If the meningioma cannot be totally removed, radiotherapy may be used after the operation  to destroy any tumour cells left behind. See our section on radiotherapy for more information.

Radio surgery

Also known as stereotactic radiotherapy (SRT) or gamma knife (a trademark for a type of machine used for this treatment). This method is used on meningiomas that are difficult to reach or very small. The treatment involves focusing radiation beams, which precisely targets the tumour with little impact on healthy brain tissue.

Radiation is given in more, smaller treatments over a number of weeks (often 30 sessions given over six weeks). This means the total dose is higher than in standard radiation, because it allows normal brain tissue to recover better.

It stops the tumour from growing in most cases and in some people it may even cause the tumour to shrink. Each treatment is called a 'fraction' therefore this type of therapy is sometimes called 'fractionated' therapy.
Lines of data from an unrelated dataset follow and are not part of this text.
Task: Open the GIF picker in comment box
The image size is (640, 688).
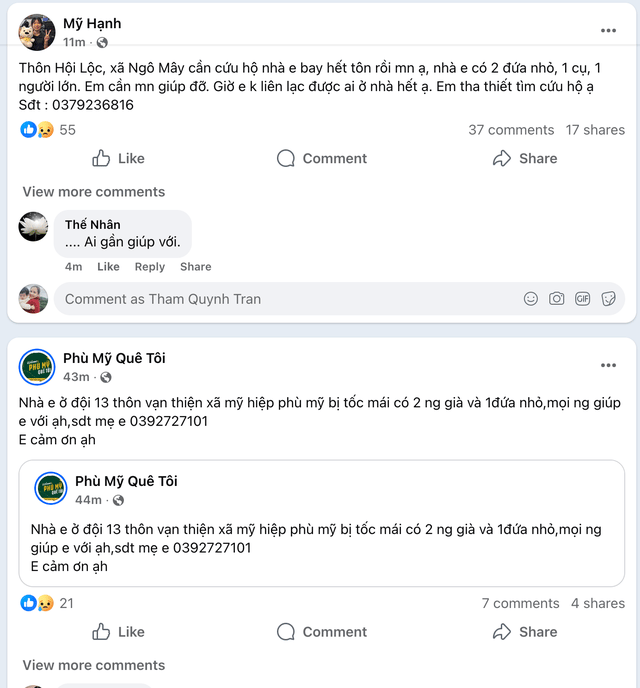Action: (582, 299)
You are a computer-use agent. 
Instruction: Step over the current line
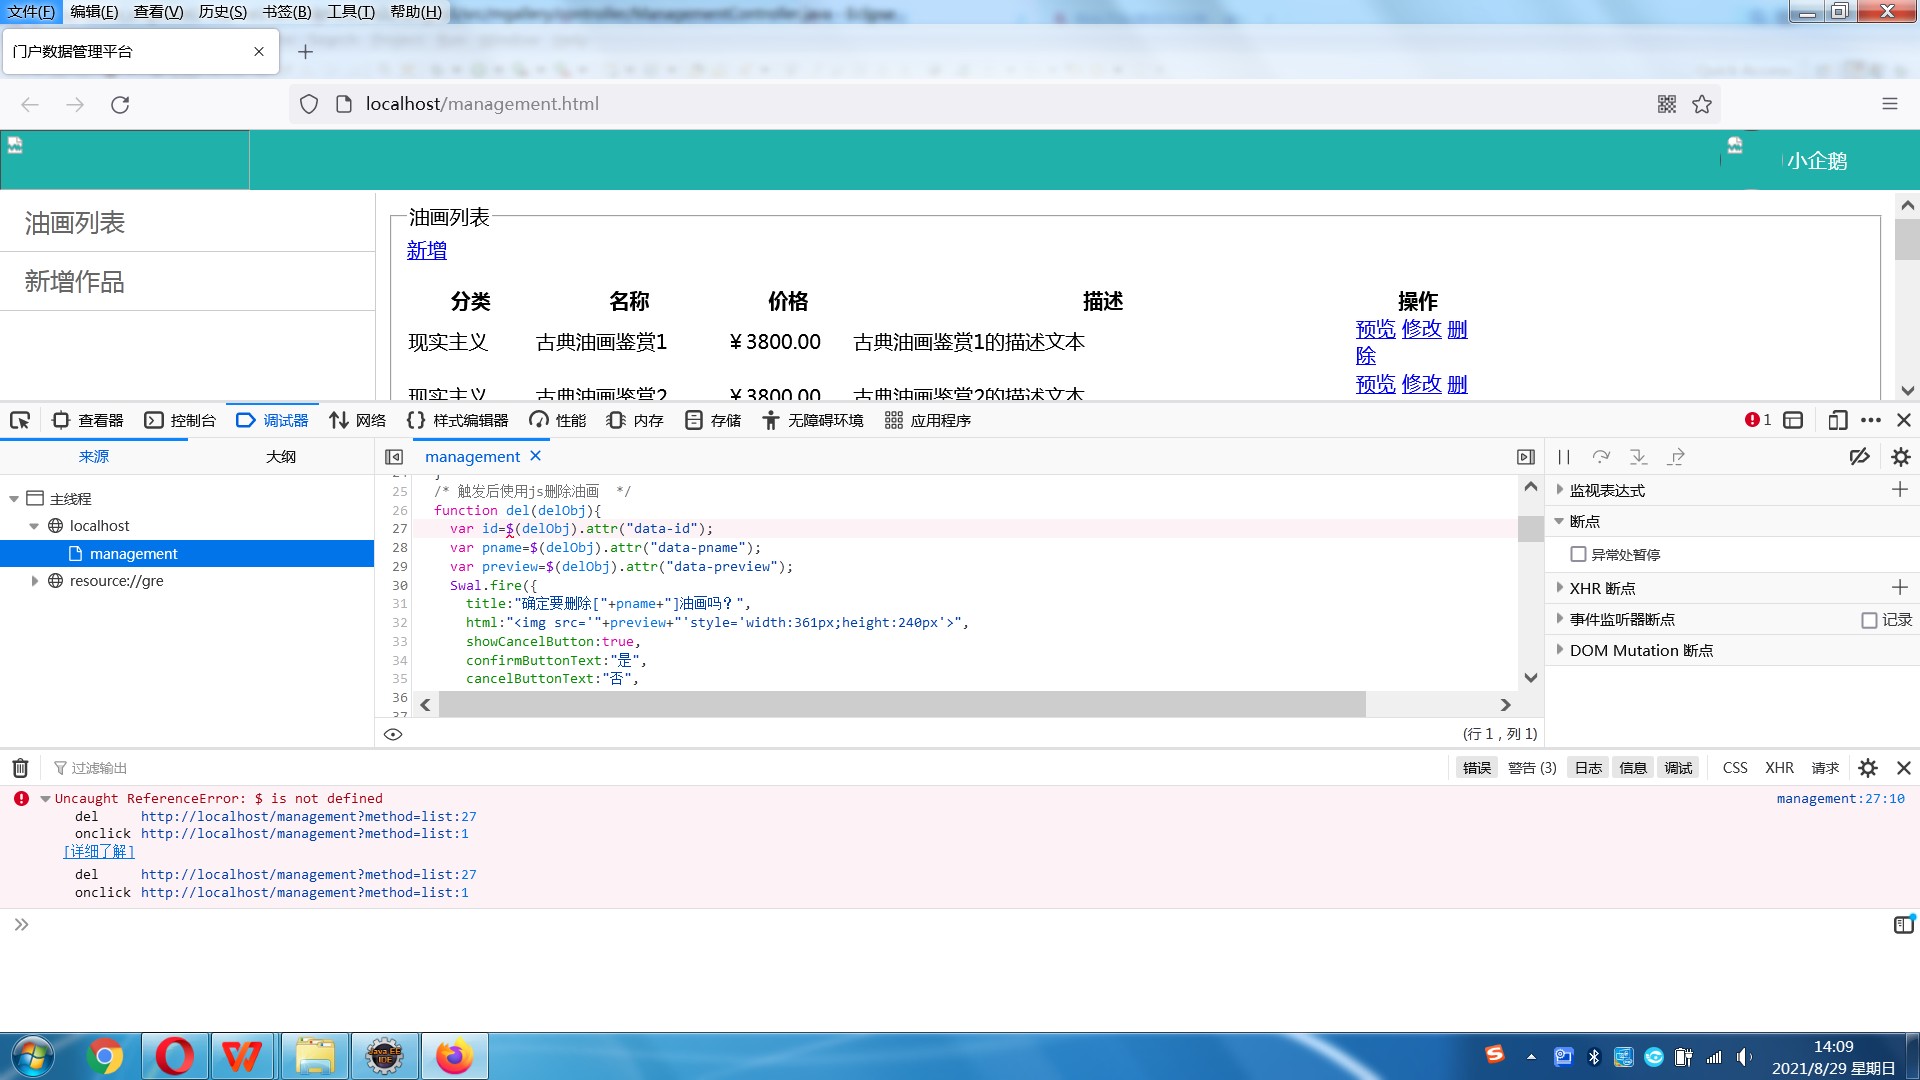coord(1603,456)
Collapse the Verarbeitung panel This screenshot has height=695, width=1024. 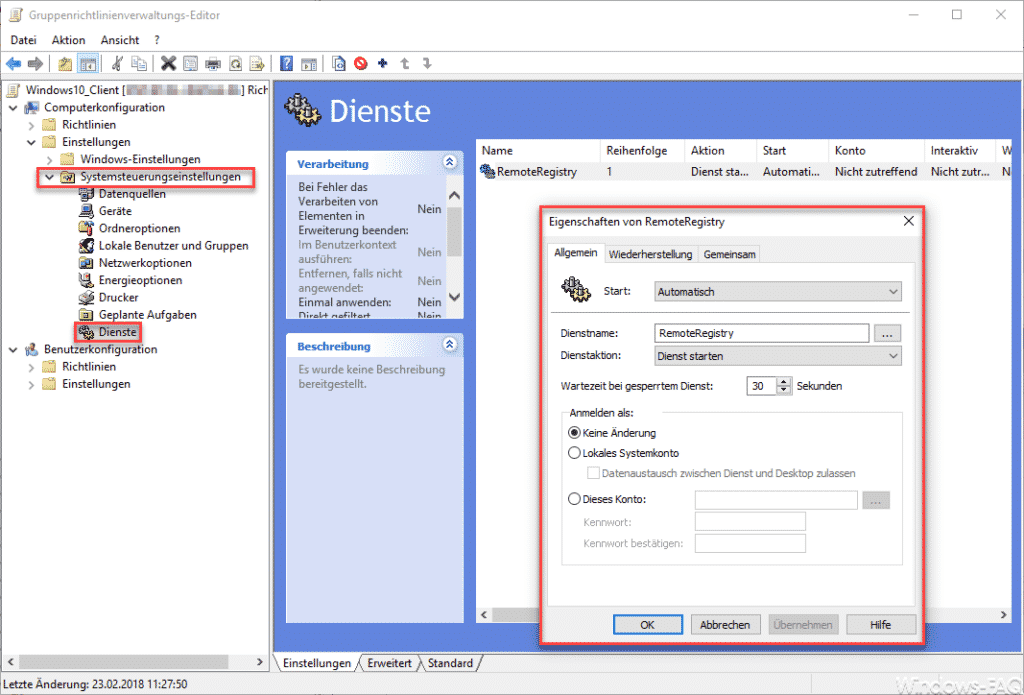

This treatment is only available in specialist hospitals and is not suitable for everyone with a brain tumour.

Chemotherapy

Chemotherapy is the use of anti-cancer drugs to destroy cancer cells. Chemotherapy is very rarely used for treating a meningioma although research into using this form of treatment for meningiomas is ongoing. The use of drugs is limited by the fact that meningiomas usually grow very slowly and therefore do not react to chemo drugs. See our section on chemotherapy for more information.

Watch and wait

Do nothing, but monitor the tumour on a regular basis for example with an annual MRI. Because meningiomas usually grow slowly, it may be better to monitor it rather than treat it in another way, if the tumour is not causing problems, particularly in older patients.